Больные с хроническими формами заболеваний (9541 человек), обусловленных атеросклерозом артерий и проявлявшихся стенокардией, перенесенным ИМ, ЧКВ, аортокоронарным шунтированием, поражением мозговых артерий и артерий нижних конечностей, а также имевшие сахарный диабет и другие факторы риска, были включены в рандомизированное двойное слепое исследование HOPE [34]. В среднем наблюдение продолжалось 4,5 года. Терапия рамиприлом 10 мг/сут достоверно снизила общую летальность (10,4% vs 12,2% соответственно на рамиприле и плацебо; р<0,005), включая летальность от сердечно-сосудистых заболеваний, а также риск развития ИМ, инсульта нефатального течения (р<0,001). Во втором исследовании EUROPA оценили у 12 218 больных с хронической ИБС влияние периндоприла в дозе 8 мг [35]. Спустя в среднем 5 лет были зарегистрированы следующие результаты: общая летальность в группе терапии препаратом или плацебо не отличалась, а кардиоваскулярная летальность составила 3,5% vs 4,1% (р=0,1). Но даже в подгруппе больных сахарным диабетом не отмечено положительного влияния на первичную конечную точку (12,6% vs 15,5%; р=0,13). Частота развития инсульта в группе лечения и контроля практически была одинаковой (1,6% vs 1,7%). При этом в группе лечения периндоприлом артериальное давление снизилось на 5/2 мм рт. ст. (систолическое и диастолическое соответственно), т.е. гипотензивный эффект периндоприла в дозе 8 мг крайне невелик. Поэтому Федеральное агентство по контролю за медикаментами и продуктами питания США (FDA) рекомендовало дозу периндоприла титровать до эффективной. Максимальная доза, разрешенная в США, составляет 16 мг. Сравнивая с положительными результатами, полученными в исследовании HOPE, можно предполагать, что отсутствие влияния периндоприла на наиболее важную конечную точку – общую летальность – связано с недостаточной его дозой. Относительное уменьшение комбинированной конечной точки (смерть, ИМ, остановка сердца) сопровождалось увеличением летальности от других причин. Поэтому неоправданно считать, что имеется польза от терапии этим ИАПФ в указанной дозе.
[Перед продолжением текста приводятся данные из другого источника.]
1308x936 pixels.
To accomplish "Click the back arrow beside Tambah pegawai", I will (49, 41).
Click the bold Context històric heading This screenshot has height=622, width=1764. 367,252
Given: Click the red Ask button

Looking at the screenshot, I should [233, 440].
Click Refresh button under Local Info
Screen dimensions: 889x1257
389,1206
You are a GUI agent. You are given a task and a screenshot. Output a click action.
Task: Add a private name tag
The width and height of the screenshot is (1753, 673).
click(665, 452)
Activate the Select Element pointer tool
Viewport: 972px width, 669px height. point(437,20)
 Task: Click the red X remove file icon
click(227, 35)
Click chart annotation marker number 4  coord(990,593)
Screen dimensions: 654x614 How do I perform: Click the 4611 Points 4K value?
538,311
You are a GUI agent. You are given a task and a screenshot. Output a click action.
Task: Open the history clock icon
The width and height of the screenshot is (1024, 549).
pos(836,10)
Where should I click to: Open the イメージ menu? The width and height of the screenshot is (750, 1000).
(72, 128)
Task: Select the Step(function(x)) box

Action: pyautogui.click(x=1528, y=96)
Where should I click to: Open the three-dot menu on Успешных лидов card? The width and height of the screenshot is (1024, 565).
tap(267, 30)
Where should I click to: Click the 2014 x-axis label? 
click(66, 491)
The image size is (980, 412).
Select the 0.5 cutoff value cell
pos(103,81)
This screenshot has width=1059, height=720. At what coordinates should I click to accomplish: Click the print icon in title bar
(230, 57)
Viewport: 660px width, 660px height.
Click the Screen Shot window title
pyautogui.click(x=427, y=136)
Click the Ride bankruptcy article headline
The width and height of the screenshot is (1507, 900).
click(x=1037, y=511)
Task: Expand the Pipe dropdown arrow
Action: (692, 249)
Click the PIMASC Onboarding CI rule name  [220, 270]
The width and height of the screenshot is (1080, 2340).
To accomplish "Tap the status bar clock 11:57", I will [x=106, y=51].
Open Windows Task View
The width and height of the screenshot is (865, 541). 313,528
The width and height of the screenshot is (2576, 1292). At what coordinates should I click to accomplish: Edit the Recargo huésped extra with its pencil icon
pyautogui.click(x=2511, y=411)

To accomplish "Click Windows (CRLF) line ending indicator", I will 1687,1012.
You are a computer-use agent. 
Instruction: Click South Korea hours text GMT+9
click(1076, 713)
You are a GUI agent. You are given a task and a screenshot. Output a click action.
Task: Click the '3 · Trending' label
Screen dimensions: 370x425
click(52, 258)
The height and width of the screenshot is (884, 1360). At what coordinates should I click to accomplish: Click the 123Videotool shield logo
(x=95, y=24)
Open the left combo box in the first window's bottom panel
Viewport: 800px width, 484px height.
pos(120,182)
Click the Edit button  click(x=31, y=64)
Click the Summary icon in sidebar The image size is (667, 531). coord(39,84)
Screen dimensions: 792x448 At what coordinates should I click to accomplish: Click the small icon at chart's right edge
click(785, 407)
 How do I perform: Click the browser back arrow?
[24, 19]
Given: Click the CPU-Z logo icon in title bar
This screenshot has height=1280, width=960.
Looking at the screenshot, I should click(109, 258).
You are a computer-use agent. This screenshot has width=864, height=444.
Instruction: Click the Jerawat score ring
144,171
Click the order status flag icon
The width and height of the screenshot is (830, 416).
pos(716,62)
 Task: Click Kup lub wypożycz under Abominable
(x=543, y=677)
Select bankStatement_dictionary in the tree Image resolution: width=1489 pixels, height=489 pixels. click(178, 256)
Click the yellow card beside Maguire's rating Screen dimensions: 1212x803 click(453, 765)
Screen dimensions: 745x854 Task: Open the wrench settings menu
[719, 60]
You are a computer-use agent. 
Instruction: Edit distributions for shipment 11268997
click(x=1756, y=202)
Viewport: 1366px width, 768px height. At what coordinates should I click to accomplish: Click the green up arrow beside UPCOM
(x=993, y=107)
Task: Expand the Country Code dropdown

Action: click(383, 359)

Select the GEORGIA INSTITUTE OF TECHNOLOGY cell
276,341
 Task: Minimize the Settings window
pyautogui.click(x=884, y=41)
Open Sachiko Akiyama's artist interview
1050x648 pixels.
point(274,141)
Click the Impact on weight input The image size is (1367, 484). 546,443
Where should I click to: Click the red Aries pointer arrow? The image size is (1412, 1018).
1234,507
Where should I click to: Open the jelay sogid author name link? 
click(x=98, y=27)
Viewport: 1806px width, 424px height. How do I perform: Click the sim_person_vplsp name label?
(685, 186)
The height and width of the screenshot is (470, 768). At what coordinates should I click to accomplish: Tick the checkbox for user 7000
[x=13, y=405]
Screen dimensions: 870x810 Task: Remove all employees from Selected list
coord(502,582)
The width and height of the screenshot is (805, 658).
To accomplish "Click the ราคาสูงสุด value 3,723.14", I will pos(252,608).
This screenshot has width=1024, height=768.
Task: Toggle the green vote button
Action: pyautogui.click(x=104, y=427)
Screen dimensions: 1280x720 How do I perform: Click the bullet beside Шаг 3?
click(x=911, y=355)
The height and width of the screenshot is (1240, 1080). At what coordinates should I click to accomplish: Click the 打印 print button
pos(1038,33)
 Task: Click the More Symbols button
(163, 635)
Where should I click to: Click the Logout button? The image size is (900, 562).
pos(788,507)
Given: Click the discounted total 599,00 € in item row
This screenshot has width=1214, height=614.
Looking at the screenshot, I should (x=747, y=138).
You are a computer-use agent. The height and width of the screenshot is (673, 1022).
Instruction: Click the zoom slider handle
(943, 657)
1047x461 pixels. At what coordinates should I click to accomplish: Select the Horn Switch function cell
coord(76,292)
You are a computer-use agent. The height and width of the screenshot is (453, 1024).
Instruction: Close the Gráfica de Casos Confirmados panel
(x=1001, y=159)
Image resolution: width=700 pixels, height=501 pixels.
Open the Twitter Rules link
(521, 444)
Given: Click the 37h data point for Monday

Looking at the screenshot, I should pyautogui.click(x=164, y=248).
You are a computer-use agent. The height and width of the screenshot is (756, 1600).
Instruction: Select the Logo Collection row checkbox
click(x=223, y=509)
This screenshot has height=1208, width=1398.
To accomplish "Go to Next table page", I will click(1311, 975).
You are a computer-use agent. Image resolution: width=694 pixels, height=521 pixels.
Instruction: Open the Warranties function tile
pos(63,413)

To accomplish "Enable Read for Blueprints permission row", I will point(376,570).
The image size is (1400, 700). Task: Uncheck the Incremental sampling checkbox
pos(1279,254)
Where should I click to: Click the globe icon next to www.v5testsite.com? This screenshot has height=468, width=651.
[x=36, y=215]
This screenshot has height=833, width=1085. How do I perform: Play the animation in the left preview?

К широко используемым в нашей стране веществам, не имеющим доказательств положительного влияния на отдаленные исходы у больных со стенокардией, относится, в частности, ивабрадин. В первом длительном сравнительном исследовании у 889 больных со стенокардией [36] оценили пользу от терапии атенололом 50 мг 1 раз в день в сочетании с плацебо (контрольная группа) и атенололом в сочетании с ивабрадином в дозе 5–7,5 мг 2 раза в день (основная группа). В результате терапии в течение 4 мес в основной группе по сравнению с контрольной отмечено увеличение продолжительности времени выполнения нагрузки на 16,6 с (24,3 с vs 7,7 с).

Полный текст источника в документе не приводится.